Solo che la crisi degli anni Settanta arrivava dopo il miracolo economico del Dopoguerra. Era una crisi arrivata mentre l’Italia giungeva al culmine dell’industrializzazione. Una sorta di correzione – come la chiamano gli economisti – che preparava a quella ripresa che puntualmente arrivò negli anni Ottanta. E poco importa che per finanziarla (l’Italia della Milano da bere cresceva molto più veloce del resto d’Europa) il Paese iniziò a indebitarsi. In fondo i debiti sono sani se servono a finanziare la crescita, perché poi verranno saldati grazie alle maggiori entrate (il problema nostro si chiama, piuttosto evasione fiscale) e con la riduzione della spesa pubblica (un’operazione possibile e auspicabile quando l’economia tira, un’operazione quasi criminale quando l’economia è in recessione). Insomma indebitarsi per crescere fa parte del ciclo virtuoso dell’economia.

Oggi, però, la crisi è più profonda. L’Italia perde colpi a ogni giro dell’orologio, ma – peggio – è piombata in crisi dopo anni di crescita zero. Come a dire che la ripresa futura resta un miraggio. La Cgil, il sindacato guidato da Susanna Camusso, ha sbattuto la porta in faccia ai facili ottimismi: per recuperare il Pil del 2007 serviranno 13 anni, per tornare allo stesso livello di occupazione pre-crisi bisognerà aspettare il 2076, solo 63 anni; io ne avrò 95 di anni, e in mezzo saranno passate quasi tre generazioni. Ok, forse lo scenario dei sindacati è anche troppo pessimista e condizionato dalla politica, ma quello dell’Ilo, l’organizzazione internazionale per il lavoro dell’Onu, è anche più duro: in Italia mancano 1,7 milioni di posti di lavoro.
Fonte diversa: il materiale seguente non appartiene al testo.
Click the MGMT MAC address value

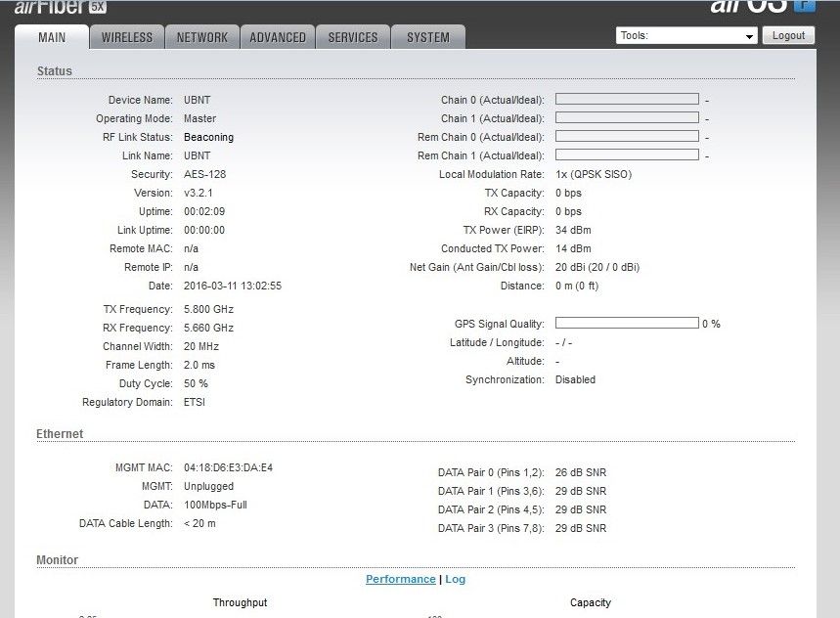(x=228, y=467)
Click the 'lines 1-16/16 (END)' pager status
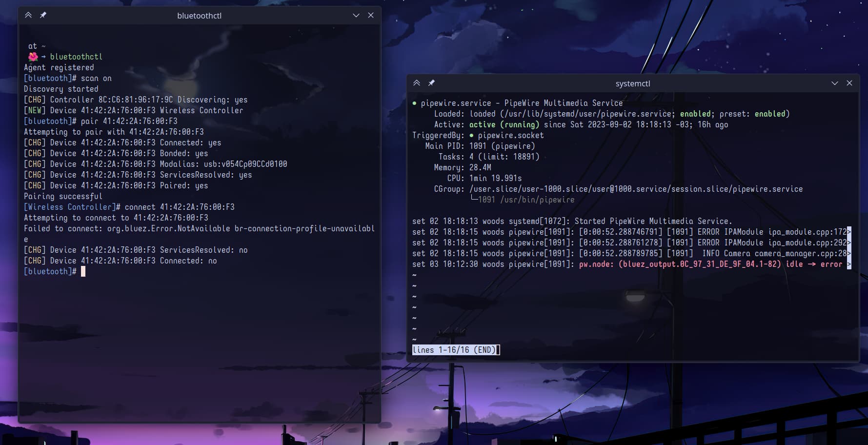Viewport: 868px width, 445px height. 454,350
Come se tutta la Liguria fosse in cerca di impiego, oppure l’intera provincia di Milano fosse senza lavoro.

I motivi sono molteplici, ma secondo gli esperti dell’Onu le vere cause sono poche. A livello italiano la prima imputata è la riforma Fornero, scritta per incentivare le assunzioni e migliorare la flessibilità in entrata e uscita, che ha, in realtà, soltanto aumentato il precariato. A livello globale la questione è più complessa. Secondo l’Ilo l’aumento della disoccupazione è dovuto soprattutto alla riduzione degli investimenti da parte delle grandi società. I Paesi avanzati nel 2012 hanno rappresentato solo un terzo degli investimenti globali, mentre nel 2000 rappresentavano il 60%. Quelli dei Paesi emergenti sono saliti dal 27% al 47% del 2012, ma non basta: il saldo resta sotto ai livelli pre-crisi.

Eppure le grandi corporate non se la passano male. Gli utili sono tornati e sono aumentati, solo che restano nelle casse delle società, a beneficio degli azionisti. Una strategia che paga nel breve termine, ma che rischia di essere letale nel lungo periodo: senza investimenti, senza ricerca e sviluppo le aziende sono condannate a morte. Non assumono, non alimentano la domanda di beni e servizi e si avvitano su se stesse. Nel frattempo, però, gli indici globali delle Borse sono raddoppiati rispetto ai minimi di inizio 2009 e le società quotate di qualsiasi latitudine hanno segnato un aumento della liquidità dai 2.300 miliardi di dollari del 2000 ai 5.200 miliardi del 2008 e ai 6.500 miliardi del 2011.

E mentre i disoccupati a livello mondiale sfondano quota 200 milioni, continua a salire lo stipendio di amministratori delegati e top manager. In Germania, ad esempio, l’incremento per i top manager dei grandi gruppi è stato del 25% tra il 2007 e il 2011, con un rapporto tra la remunerazione di un ad e quella di un salario medio salito da 155 a 190. Il record però spetta agli Usa, dove gli amministratori delegati delle principali società nel 2011 hanno guadagnato 508 volte il salario del lavoratore americano medio.